Kierkegaard sempre vê a angústia como o estado de inquietação do espírito frente ao nada. Ela sempre antecede a pergunta: "E agora?"
Quando Deus ordena a Adão não comer do fruto do conhecimento e acrescenta a ameaça de morte, então o espírito de Adão não está mais diante do nada, mas de uma possibilidade. Ou melhor, o nada se transmuta em possibilidade.
A possibilidade é um nada, porque carece de conteúdo. É infinita, porque nela tudo cabe. Tudo é possível! O possível é retratado por Kierkegaard como um abismo.

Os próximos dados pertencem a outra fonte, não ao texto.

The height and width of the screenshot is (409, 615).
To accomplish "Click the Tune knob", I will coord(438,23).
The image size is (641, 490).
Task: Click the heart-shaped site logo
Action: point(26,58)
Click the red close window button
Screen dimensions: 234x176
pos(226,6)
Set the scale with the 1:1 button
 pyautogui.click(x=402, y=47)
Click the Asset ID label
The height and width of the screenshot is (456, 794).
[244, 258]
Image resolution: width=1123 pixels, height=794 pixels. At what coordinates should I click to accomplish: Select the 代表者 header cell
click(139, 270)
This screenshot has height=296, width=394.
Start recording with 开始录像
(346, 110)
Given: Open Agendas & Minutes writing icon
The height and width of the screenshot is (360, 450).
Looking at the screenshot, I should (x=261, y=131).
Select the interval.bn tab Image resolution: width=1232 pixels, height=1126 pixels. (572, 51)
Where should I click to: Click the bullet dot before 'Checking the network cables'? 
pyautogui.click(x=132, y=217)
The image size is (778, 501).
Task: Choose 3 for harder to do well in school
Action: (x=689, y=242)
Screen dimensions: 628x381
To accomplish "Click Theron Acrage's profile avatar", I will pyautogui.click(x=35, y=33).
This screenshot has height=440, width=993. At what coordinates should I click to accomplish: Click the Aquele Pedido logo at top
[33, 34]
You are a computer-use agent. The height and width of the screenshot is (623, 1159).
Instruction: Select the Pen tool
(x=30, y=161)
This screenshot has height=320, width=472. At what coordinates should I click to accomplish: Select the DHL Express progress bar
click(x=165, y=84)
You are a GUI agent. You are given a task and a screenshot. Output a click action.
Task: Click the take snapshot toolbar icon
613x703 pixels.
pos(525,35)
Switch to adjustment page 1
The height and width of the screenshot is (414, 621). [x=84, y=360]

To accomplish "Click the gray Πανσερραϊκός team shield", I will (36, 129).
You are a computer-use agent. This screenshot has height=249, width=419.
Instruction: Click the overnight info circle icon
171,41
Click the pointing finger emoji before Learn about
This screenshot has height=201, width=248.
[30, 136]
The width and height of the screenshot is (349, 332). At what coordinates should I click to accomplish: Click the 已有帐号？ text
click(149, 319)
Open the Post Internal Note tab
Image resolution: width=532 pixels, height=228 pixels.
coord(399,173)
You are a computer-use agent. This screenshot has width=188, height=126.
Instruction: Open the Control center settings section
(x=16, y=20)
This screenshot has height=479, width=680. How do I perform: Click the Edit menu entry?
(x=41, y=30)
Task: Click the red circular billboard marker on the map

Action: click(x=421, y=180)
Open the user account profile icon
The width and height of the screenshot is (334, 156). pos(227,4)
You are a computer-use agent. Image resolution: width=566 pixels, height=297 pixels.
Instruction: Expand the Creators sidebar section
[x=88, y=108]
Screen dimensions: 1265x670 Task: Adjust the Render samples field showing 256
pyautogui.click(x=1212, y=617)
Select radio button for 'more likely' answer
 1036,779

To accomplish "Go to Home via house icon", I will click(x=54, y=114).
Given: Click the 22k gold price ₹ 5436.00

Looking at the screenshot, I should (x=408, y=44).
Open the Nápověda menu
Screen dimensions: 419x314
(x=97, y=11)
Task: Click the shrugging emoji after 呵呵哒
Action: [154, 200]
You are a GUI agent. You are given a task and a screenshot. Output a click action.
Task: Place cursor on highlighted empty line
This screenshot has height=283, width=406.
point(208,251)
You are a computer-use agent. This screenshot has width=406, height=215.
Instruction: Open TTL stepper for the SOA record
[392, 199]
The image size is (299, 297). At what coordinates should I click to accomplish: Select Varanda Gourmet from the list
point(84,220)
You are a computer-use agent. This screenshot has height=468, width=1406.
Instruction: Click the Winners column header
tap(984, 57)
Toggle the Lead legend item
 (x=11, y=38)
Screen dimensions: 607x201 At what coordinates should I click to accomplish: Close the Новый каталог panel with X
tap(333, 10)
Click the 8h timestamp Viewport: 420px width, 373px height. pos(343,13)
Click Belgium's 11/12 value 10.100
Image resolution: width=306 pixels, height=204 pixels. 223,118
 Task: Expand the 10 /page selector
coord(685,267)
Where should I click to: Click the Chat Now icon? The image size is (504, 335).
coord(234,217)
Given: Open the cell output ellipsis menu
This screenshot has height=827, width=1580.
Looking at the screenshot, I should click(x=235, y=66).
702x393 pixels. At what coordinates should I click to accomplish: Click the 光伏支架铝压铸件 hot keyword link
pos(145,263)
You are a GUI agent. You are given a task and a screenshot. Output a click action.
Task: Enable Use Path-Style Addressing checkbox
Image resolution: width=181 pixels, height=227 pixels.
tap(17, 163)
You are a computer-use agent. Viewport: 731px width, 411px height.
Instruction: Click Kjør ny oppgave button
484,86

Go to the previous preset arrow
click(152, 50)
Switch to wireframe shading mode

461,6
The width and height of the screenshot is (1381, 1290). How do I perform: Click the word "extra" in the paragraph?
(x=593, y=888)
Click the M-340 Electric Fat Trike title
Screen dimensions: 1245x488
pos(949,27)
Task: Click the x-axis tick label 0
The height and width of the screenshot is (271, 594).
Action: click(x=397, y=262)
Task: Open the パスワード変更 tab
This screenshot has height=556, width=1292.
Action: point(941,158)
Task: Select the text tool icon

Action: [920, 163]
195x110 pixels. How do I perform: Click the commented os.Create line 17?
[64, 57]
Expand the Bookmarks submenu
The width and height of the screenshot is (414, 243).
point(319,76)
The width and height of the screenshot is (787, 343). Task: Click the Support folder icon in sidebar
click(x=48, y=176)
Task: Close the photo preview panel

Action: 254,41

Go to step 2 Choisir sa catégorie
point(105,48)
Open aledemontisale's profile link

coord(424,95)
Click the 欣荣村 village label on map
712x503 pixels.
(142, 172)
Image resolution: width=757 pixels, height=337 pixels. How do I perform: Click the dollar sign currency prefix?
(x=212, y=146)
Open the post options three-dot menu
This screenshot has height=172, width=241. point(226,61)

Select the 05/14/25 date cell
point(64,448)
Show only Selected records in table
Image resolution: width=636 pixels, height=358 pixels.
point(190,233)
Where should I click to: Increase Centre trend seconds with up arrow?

"Angústia pode-se comparar com vertigem. Aquele, cujos olhos se debruçam a mirar uma profundeza escancarada, sente tontura. Mas qual é a razão? Está tanto no olho quanto no abismo. Não tivesse ele encarado a fundura!... Deste modo, a angústia é a vertigem da liberdade, que surge quando o espírito quer estabelecer a síntese, e a liberdade olha para baixo, para sua própria possibilidade, e então agarra a finitude para nela firmar-se. Nesta vertigem, a liberdade desfalece".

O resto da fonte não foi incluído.